Bot Blocklist
ScraperBlock maintains a built-in list of 50+ AI and scraper user-agent signatures. User-agent matching is case-insensitive substring matching.
AI Training Bots
| Bot | Organisation |
|---|---|
GPTBot | OpenAI |
ChatGPT-User | OpenAI |
OAI-SearchBot | OpenAI |
Google-Extended | Google (AI training opt-out) |
CCBot | Common Crawl |
ClaudeBot | Anthropic |
Claude-Web | Anthropic |
anthropic-ai | Anthropic |
PerplexityBot | Perplexity AI |
Bytespider | ByteDance/TikTok |
FacebookBot | Meta |
Amazonbot | Amazon |
DataForSeoBot | DataForSEO |
ImagesiftBot | Imagesift |
YouBot | You.com |
SEO & Commercial Scrapers
| Bot | Organisation |
|---|---|
SemrushBot | Semrush |
AhrefsBot | Ahrefs |
MJ12bot | Majestic |
DotBot | Moz |
BLEXBot | BLEXBot |
PetalBot | Huawei |
Automation & Headless Browsers
| Bot | Description |
|---|---|
Scrapy | Python scraping framework |
python-requests | Python HTTP library |
HeadlessChrome | Headless Chrome browser |
PhantomJS | Headless browser (legacy) |
Puppeteer | Chrome automation library |
Playwright | Cross-browser automation |
selenium | Browser automation |
scraperapi | ScraperAPI service |
curl/ | cURL command line |
wget/ | Wget command line |
The full list is returned by ScraperBlock_Rules::get_bot_blocklist().
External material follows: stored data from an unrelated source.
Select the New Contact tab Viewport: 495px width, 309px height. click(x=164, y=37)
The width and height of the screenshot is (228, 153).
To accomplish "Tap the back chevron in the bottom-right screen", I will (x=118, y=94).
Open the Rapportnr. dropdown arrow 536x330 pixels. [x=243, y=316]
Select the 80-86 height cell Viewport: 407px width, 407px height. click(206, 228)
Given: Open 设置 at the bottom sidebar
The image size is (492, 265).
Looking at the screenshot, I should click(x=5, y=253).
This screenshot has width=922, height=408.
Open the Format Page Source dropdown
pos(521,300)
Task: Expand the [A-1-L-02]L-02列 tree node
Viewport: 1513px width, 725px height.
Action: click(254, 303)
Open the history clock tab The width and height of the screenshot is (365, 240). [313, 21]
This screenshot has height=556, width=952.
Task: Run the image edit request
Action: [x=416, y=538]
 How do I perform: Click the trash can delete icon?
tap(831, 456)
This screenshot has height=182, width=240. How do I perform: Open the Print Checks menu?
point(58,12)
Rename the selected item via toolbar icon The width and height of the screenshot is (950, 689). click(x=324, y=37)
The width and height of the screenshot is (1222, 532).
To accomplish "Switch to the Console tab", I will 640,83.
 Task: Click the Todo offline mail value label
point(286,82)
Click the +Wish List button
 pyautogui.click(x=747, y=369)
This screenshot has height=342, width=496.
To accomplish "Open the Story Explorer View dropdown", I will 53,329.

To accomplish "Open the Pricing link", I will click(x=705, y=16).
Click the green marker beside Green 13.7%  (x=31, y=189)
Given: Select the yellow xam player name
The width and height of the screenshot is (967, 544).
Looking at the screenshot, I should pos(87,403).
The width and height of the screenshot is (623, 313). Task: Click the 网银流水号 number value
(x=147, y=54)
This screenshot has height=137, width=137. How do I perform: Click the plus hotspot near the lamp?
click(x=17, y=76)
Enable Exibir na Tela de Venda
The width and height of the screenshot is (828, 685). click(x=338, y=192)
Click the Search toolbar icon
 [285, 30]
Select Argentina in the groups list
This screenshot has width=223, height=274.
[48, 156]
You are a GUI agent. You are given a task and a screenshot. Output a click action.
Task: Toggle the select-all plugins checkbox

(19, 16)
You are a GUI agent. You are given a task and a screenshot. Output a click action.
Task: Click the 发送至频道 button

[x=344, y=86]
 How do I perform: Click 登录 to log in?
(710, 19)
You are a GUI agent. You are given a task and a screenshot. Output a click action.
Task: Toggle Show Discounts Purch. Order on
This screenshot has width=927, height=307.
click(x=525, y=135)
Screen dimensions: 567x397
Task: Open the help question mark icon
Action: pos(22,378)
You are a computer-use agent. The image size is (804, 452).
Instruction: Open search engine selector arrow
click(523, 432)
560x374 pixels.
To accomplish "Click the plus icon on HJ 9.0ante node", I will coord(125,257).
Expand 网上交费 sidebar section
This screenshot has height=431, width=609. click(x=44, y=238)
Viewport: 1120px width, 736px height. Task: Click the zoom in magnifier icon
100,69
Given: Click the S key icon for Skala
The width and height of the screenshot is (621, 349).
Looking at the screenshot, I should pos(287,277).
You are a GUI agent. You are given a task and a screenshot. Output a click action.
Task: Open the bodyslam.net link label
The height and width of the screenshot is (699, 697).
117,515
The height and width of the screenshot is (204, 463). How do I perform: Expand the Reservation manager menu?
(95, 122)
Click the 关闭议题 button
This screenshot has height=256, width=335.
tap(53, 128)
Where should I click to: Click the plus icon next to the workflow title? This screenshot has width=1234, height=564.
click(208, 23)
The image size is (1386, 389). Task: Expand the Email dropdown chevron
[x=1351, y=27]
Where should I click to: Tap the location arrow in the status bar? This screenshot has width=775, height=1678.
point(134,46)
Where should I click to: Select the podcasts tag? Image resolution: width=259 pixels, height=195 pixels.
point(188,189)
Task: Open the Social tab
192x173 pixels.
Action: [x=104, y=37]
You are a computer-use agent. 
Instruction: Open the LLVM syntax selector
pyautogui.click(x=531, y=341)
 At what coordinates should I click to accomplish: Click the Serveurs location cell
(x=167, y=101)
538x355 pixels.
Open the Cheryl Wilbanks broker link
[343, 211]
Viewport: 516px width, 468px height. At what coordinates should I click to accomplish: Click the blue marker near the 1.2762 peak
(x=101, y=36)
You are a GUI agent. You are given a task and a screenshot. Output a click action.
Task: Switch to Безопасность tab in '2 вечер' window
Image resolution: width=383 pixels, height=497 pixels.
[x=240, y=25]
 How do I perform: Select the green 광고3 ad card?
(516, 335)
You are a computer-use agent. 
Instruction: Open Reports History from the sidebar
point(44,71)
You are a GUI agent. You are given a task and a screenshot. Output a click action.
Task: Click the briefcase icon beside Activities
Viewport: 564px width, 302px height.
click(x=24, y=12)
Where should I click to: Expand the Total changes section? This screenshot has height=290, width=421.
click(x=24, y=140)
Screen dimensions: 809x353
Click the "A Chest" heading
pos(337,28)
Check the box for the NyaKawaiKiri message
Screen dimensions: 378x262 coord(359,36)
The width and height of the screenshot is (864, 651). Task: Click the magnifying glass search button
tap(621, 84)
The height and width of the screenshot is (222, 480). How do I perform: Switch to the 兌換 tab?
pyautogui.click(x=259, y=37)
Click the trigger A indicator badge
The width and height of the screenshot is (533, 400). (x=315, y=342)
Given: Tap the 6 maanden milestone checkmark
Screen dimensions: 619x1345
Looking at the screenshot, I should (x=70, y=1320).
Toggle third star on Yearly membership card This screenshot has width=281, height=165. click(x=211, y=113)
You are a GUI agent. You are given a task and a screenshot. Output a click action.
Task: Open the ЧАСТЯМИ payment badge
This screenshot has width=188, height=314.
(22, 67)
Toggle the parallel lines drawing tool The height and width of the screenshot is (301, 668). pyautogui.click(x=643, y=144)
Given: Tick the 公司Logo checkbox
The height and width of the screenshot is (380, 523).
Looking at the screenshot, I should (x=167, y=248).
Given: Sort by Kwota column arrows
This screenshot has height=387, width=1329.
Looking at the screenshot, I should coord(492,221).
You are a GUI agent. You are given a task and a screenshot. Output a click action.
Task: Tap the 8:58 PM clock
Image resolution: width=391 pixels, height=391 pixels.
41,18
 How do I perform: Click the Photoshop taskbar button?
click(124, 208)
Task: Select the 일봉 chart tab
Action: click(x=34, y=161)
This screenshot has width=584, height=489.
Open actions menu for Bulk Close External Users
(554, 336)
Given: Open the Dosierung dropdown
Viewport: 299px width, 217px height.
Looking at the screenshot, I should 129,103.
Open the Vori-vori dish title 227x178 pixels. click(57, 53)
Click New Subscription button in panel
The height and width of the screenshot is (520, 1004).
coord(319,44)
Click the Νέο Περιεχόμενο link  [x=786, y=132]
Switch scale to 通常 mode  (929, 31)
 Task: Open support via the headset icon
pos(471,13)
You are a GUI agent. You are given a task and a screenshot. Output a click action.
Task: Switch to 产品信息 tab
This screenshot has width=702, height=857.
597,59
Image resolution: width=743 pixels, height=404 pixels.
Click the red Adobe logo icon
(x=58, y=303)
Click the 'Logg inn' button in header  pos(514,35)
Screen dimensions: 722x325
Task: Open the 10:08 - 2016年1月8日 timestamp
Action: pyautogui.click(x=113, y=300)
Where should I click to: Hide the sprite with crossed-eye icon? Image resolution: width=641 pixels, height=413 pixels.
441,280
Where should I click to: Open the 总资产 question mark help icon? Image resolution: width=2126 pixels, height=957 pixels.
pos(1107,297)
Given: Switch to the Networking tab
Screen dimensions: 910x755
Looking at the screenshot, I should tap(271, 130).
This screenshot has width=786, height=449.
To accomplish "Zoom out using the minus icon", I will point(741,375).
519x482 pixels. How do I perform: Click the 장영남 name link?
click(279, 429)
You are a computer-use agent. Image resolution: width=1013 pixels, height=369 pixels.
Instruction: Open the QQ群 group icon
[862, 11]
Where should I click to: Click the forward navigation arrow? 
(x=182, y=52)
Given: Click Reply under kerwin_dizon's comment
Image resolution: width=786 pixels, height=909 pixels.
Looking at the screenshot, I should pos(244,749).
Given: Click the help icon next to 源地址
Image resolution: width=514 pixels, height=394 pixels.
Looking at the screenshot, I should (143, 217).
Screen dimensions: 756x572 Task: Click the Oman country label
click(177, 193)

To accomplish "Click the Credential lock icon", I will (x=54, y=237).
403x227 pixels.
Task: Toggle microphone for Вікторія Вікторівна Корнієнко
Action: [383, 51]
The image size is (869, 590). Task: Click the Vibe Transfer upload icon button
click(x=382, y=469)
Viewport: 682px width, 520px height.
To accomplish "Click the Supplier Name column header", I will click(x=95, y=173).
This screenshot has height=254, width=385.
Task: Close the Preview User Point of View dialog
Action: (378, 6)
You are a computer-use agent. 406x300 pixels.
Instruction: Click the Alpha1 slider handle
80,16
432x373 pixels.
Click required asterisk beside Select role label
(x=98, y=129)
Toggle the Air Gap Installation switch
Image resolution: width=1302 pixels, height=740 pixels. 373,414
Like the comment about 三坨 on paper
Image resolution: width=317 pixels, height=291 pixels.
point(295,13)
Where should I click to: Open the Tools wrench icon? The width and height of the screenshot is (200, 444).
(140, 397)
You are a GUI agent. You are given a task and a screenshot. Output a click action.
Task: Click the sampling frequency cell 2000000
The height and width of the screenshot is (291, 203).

You can extend it via the scraperblock_bot_blocklist filter - see the Developer Reference page.
Blocking Google-Extended does not affect Google Search rankings. Google-Extended is Google's AI training opt-out signal and is separate from Googlebot. Common search crawlers (Googlebot, Bingbot, Slurp, DuckDuckBot) are NOT on the blocklist.